Source passage ::
Quick tracing with my dummy benchmark mostly shows
vfree_atomic() -> drain_vmap_work()
but pretty much any vfree() / kvfree_rcu() from the housekeeping CPUs can get us that IPI.
On Tue, 10 Dec 2024 14:53:36 +0100 Valentin Schneider vschneid@redhat.com wrote:
On 09/12/24 15:42, Petr Tesarik wrote:
On Mon, 9 Dec 2024 13:12:49 +0100 Peter Zijlstra peterz@infradead.org wrote:
On Mon, Dec 09, 2024 at 01:04:43PM +0100, Valentin Schneider wrote:
But I wonder what exactly was the original scenario encountered by Valentin. I mean, if TLB entry invalidations were necessary to sync changes to kernel text after flipping a static branch, then it might be less overhead to make a list of affected pages and call INVLPG on them.
No; TLB is not involved with text patching (on x86).
Valentin, do you happen to know?
So from my experimentation (hackbench + kernel compilation on housekeeping CPUs, dummy while(1) userspace loop on isolated CPUs), the TLB flushes only occurred from vunmap() - mainly from all the hackbench threads coming and going.
Right, we have virtually mapped stacks.
Wait... Are you talking about the kernel stac? But that's only 4 pages (or 8 pages with KASAN), so that should be easily handled with INVLPG. No CR4 dances are needed for that.
What am I missing?
So the gist of the IPI deferral thing is to coalesce IPI callbacks into a single flag value that is read & acted on upon kernel entry. Freeing a task's kernel stack is not the only thing that can issue a vunmap(), so
Thank you for confirming it's not the kernel stack. Peter's remark left me a little confused.
instead of tracking all the pages affected by the unmap (which is potentially an ever-growing memory leak as long as no kernel entry happens on the isolated CPUs), we just flush everything.
Yes, this makes some sense. Of course, there is no way to avoid the cost; we can only defer it to a "more suitable" point in time, and current low-latency requirements make kernel entry better than IPI. It is at least more predictable (as long as device interrupts are routed to other CPUs).
I have looked into ways to reduce the number of page faults _after_ flushing the TLB. FWIW if we decide to track to-be-flushed pages, we only need an array of tlb_single_page_flush_ceiling pages. If there are more, flushing the entire TLB is believed to be cheaper. That is, I merely suggest to use the same logic which is already implemented by flush_tlb_kernel_range().
Anyway, since there is no easy trick, let's leave the discussion for a later optimization. I definitely do not want to block progress on this patch series.
Thanks for all your input!

Directions for this task ::
Continue the mailing-list discussion about deferring TLB flush IPIs on isolated CPUs from the point where it ends.

Given data ::
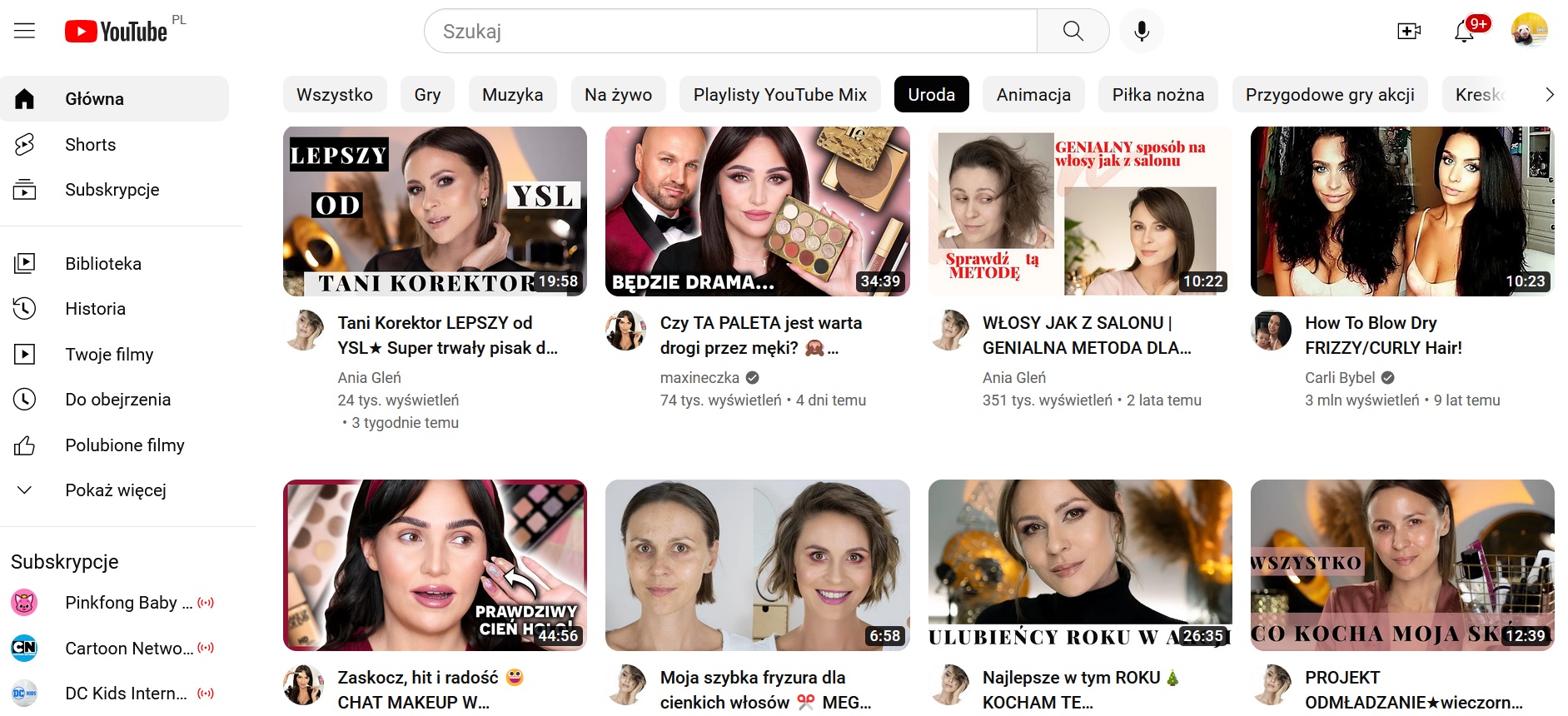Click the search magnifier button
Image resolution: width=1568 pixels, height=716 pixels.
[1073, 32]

Written response ::
Petr T
On Mon, 09 Dec 2024 13:04:43 +0100 Valentin Schneider vschneid@redhat.com wrote:
On 05/12/24 18:31, Petr Tesarik wrote:
On Thu, 21 Nov 2024 16:30:16 +0100 Peter Zijlstra peterz@infradead.org wrote:
On Thu, Nov 21, 2024 at 07:07:44AM -0800, Dave Hansen wrote:
On 11/21/24 03:12, Peter Zijlstra wrote:
I see e.g. ds_clear_cea() clears PTEs that can have the _PAGE_GLOBAL flag, and it correctly uses the non-deferrable flush_tlb_kernel_range().
I always forget what we use global pages for, dhansen might know, but let me try and have a look.
I *think* we only have GLOBAL on kernel text, and that only sometimes.
I think you're remembering how _PAGE_GLOBAL gets used when KPTI is in play.
Yah, I suppose I am. That was the last time I had a good look at this stuff :-)
Ignoring KPTI for a sec... We use _PAGE_GLOBAL for all kernel mappings. Before PCIDs, global mappings let the kernel TLB entries live across CR3 writes. When PCIDs are in play, global mappings let two different ASIDs share TLB entries.
Hurmph.. bah. That means we do need that horrible CR4 dance :/
In general, yes.
But I wonder what exactly was the original scenario encountered by Valentin. I mean, if TLB entry invalidations were necessary to sync changes to kernel text after flipping a static branch, then it might be less overhead to make a list of affected pages and call INVLPG on them.
AFAIK there is currently no such IPI function for doing that, but if we could add one. If the list of invalidated global pages is reasonably short, of course.
Valentin, do you happen to know?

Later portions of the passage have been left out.